Pengalaman ini terjadi saat saya kuliah semester 3, sekitar awal November 2010. Waktu itu tepat seminggu setelah Gunung Merapi meletus. Sebagai seorang anggota KSR, saya dan 2 orang anggota KSR bersama 7 anggota UKM (Unit Kegiatan Mahasiswa) lainnya serta 2 dokter (merangkap dosen) diberi tugas dari kampus untuk menjadi relawan tahap 2 di Posko UNNES Peduli selama 3 hari. Lokasi posko terletak di Desa Dukun, Magelang, Jawa Tengah, sekitar 15 km dari Gunung Merapi.
Perjalanan dari UNNES menuju posko memakan waktu 3 jam. Setiba di posko, kami disambut rombongan relawan tahap sebelumnya dan dijelaskan jobdesc tiap individu. Saya bersama 2 anggota KSR lainnya bertugas sebagai asisten dokter. Mendata persediaan obat, melakukan pengukuran tekanan darah, menghitung denyut nadi, membaca resep obat dari dokter dan memberikan obat ke pasien. Bila pasien sedang sepi, kami ditugaskan untuk membantu memasak di Dapur Umum.

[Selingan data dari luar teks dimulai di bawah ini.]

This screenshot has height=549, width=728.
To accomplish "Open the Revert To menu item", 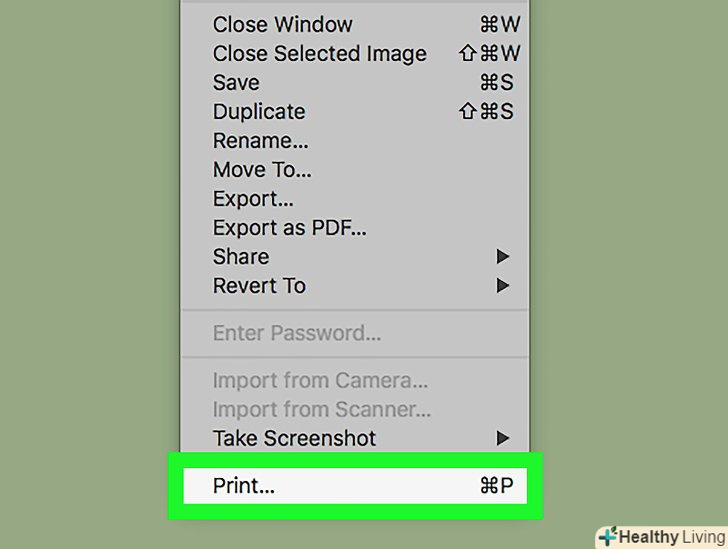I will [259, 286].
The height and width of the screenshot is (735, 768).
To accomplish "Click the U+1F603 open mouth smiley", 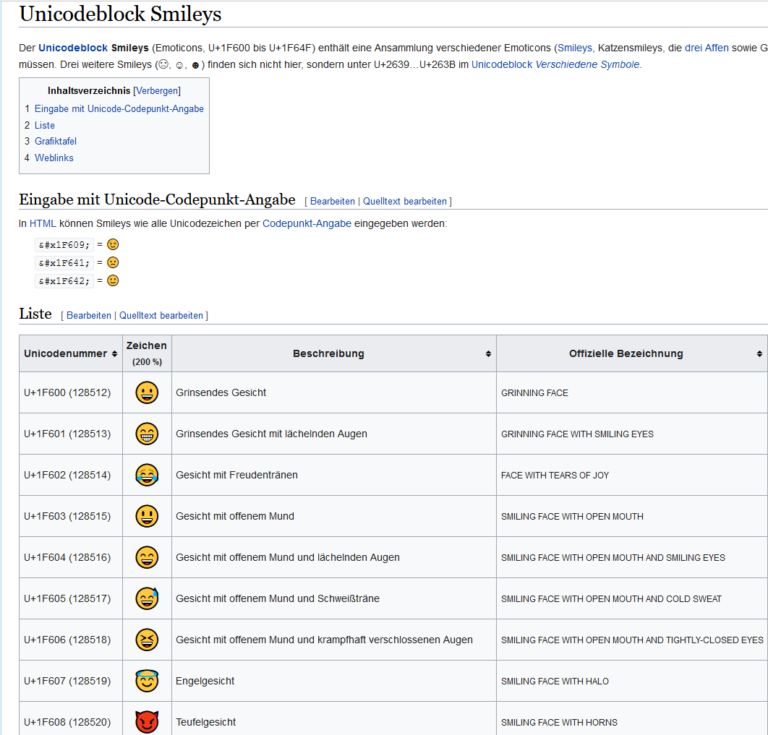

Dengan jumlah pengungsi sekitar 1000 orang, kegiatan saya disana termasuk “padat” tapi tetap menyenangkan. Pagi hingga sore saya sibuk membantu dokter dan sesekali membantu di Dapur Umum. Malam hari adalah waktu yang ditunggu-tunggu. Yap, waktunya menonton film di tengah lapangan. Berbekal layar tancap, saya membaur bersama pengungsi menonton film anak-anak atau komedi. Kami berhaha-hihi bersama. Sejenak melupakan rasa sakit akibat bencana Merapi.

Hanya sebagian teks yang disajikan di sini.